Die Regeln sehen vor, dass Teilnehmende einen Hörverlust auf dem besser hörenden Ohr von 55 Dezibel nachweisen müssen. Das bedeutet, dass sie ohne Hörhilfe kein Geräusch wahrnehmen. In Wettkämpfen führt dies zu entsprechenden Vorkehrungen, zwei Beispiele: Beim Fußball hantieren Schiedsrichter nicht mit einer Pfeife, sondern einer Fahne. Beim Sprint ertönt kein Startschuss, ein Licht scheint auf.

Der Gehörlosensport genießt wohl weniger Aufmerksamkeit, weil sich die Aktiven sichtbar nur kaum von Menschen ohne Behinderungen unterscheiden. »Unsere Beeinträchtigungen sieht man nicht«, sagt Yamada. »Aber viele von uns haben durch das schwache Gehör zusätzliche Probleme, zum Beispiel beim Gleichgewicht.« So können Sprinter wie Yamada kaum die Geschwindigkeit von Usain Bolt erreichen, trotz gleicher Kraft und Explosivität.

Drei Leitideen

Auch vor dem Hintergrund dieser Unsichtbarkeit betont Naoki Kurano, Vorsitzender des Tokioter Organisationskomitees: »Die Idee von Herrn Rubens-Alcais ist geblieben: Wir wollen die Gesellschaft verändern!« Die Spiele verfolgten deshalb drei Leitideen: Durch Sport sollen Menschen zusammengebracht werden. Durch das Event soll zumindest Tokio fit für die Zukunft gemacht werden. Und dadurch soll eine Gesellschaft entstehen, in der alle Personen aufblühen können. Die Spiele sind also viel mehr als nur eine Gelegenheit, nach den unglücklichen Olympischen Spielen noch einmal der Mittelpunkt des Weltsports zu sein. Die für 2020 geplanten Sommerspiele fanden wegen der Corona-Pandemie ein Jahr später statt – ohne Publikum.

Nach den Leichtathletik-Weltmeisterschaften in diesem Sommer nun also das Multisport-Event Deaflympics, das in Tokio noch weit über den Sport hinaus wirken soll. Die japanische Bevölkerung altert in hohem Tempo, heute ist rund jede dritte Person 65 Jahre oder älter. Und da die Wahrscheinlichkeit von Schwerhörigkeit im Alter zunimmt, muss sich ganz Japan fragen, auf welche Weise es eine Infrastruktur schaffen kann, die möglichst allen Personen gerecht wird. »Bisher sind viele Warnsignale oder Kommunikationswege eher auditiv organisiert gewesen«, bestätigt OK-Chef Kurano.
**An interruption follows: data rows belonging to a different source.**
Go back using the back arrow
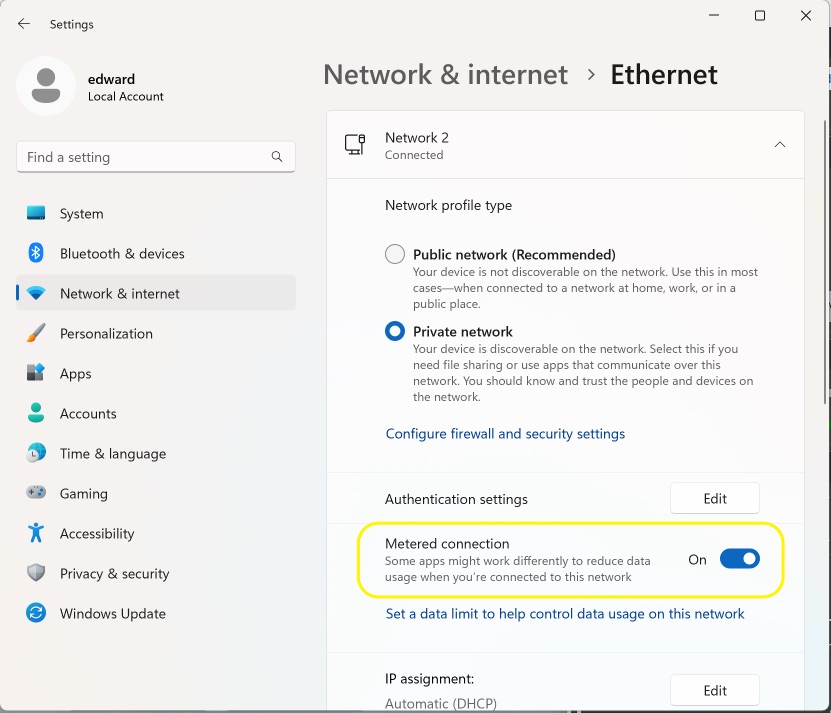Viewport: 831px width, 713px height. click(24, 24)
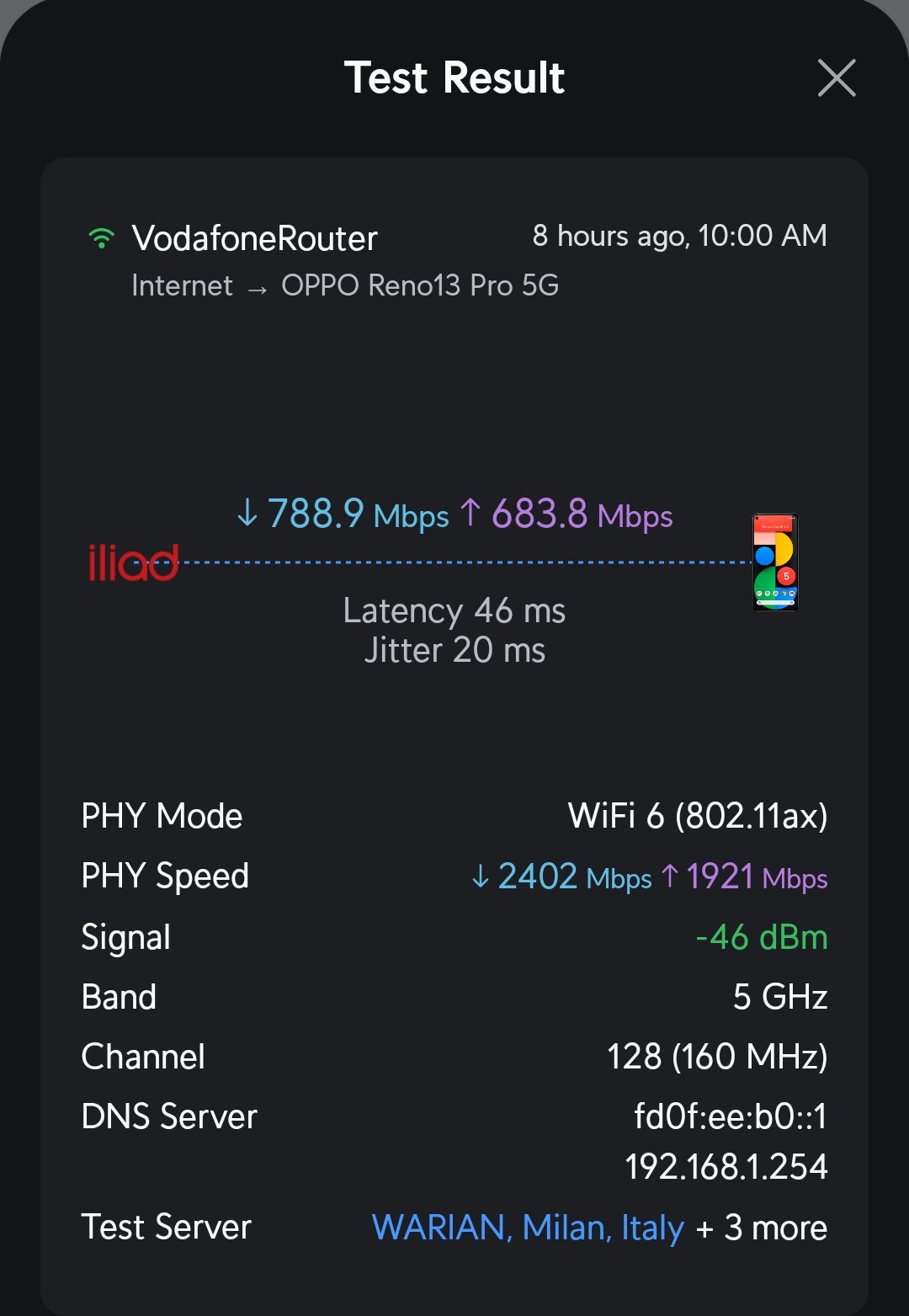The height and width of the screenshot is (1316, 909).
Task: Select the 5 GHz band value
Action: 780,997
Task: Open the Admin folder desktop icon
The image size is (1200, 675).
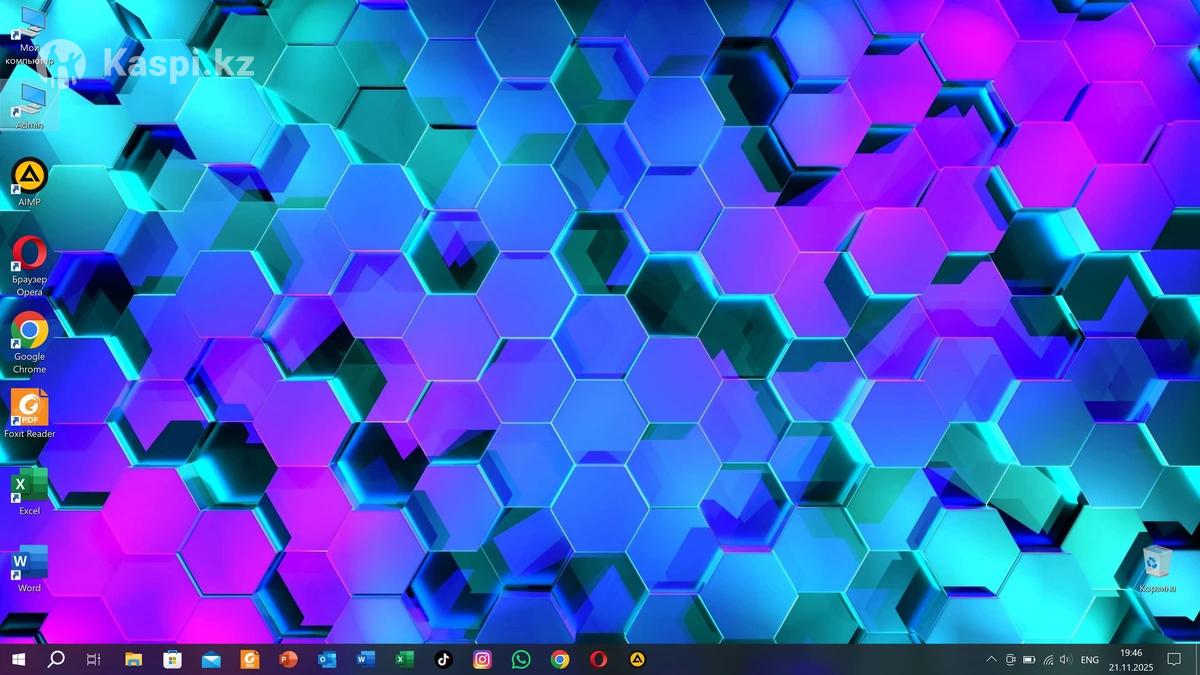Action: tap(30, 100)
Wer etwa eine Rolltreppe benutzt, hört immerzu Stimmen, die einen warnen, zu schnell zu gehen. Hinweise aber für diejenigen, die nicht gut hören, sind selten.
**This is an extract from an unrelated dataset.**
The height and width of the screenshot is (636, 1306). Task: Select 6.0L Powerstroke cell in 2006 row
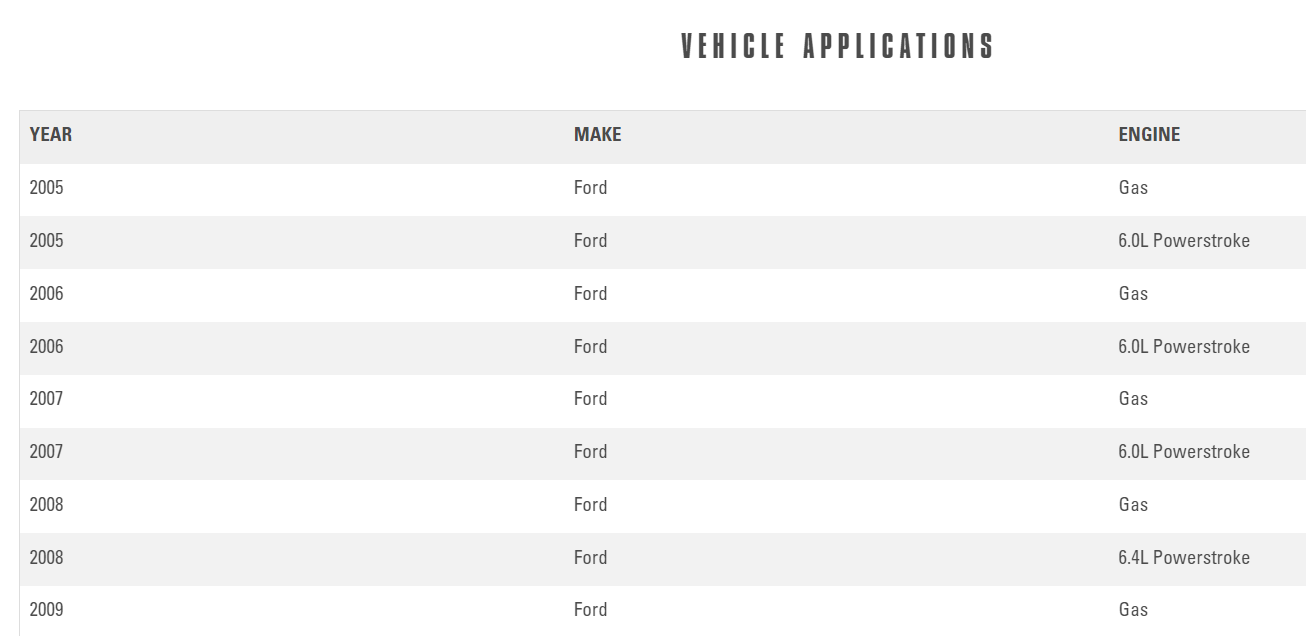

Barrierefreiheit hilft allen

Die Tokioter Metropolregierung hat im Vorlauf der Deaflympics mit mehreren Ideen experimentiert. So eröffnete im Jahr 2023 zeitweise das Miru Café, wo gehörlose Personen die Besuchenden bedienten und Bestellungen über einen Bildschirm annahmen, der das Gesagte verstand und in Textform übersetzte. Schnell stellte sich heraus, dass die Maßnahme, die gehörlose Personen in den Arbeitsmarkt integrieren sollte, auch Personen half, die kein Japanisch können. Barrierefreiheit hilft allen.
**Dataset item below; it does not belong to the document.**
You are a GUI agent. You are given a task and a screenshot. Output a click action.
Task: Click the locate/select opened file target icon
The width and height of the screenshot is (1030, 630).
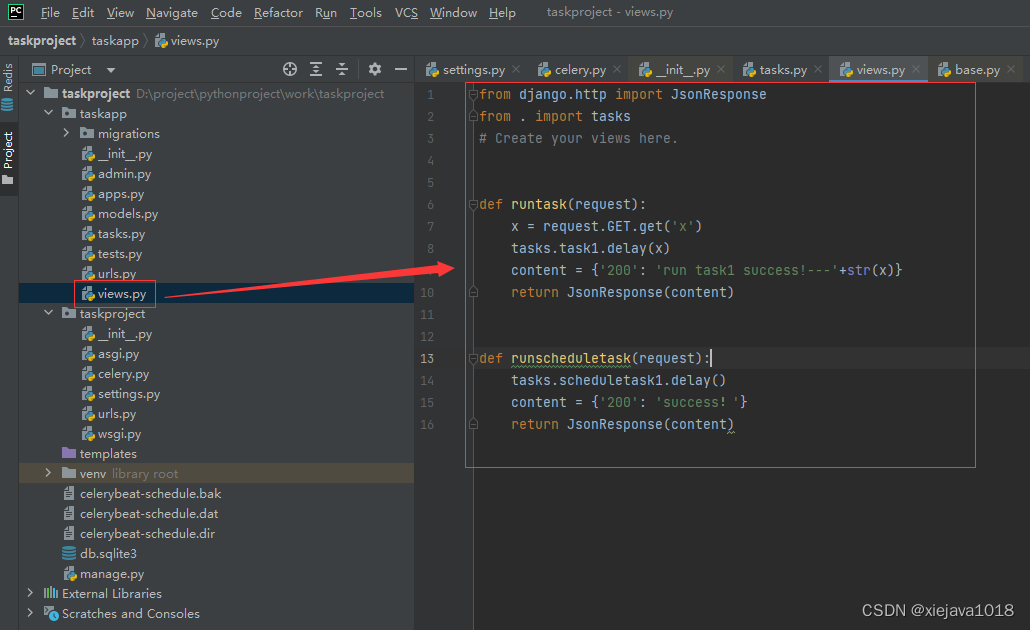(x=290, y=69)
Ein paar bemerkenswerte Neuerungen haben sich zuletzt schon durchgesetzt: »Das Unpraktischste war für mich bisher immer das Telefonieren«, erzählt Yamada. »Das ging praktisch nicht.« Nun aber haben viele Institutionen im ostasiatischen Land begonnen, mit Videotelefonie und Gebärdenübersetzung barrierefrei zu sein. Auch Fernsehsender setzen dies vermehrt ein. Für den Leichtathleten macht diese Art von Teilhabe auch etwas mit seiner Psyche. »Ich bin heute viel selbstbewusster als früher.«

Umfragen haben ergeben, dass vor einigen Monaten knapp 40 Prozent in Japan über das Event Bescheid wussten. »Mit allen möglichen Werbekampagnen sollte dieser Wert allmählich bei 50 Prozent liegen«, hofft Kurano. Als Sieger bei den Deaflympics vor heimischem Publikum wäre Sprinter Yamada dann nicht mehr nur ein selbstbewusster Mann, sondern ein Star.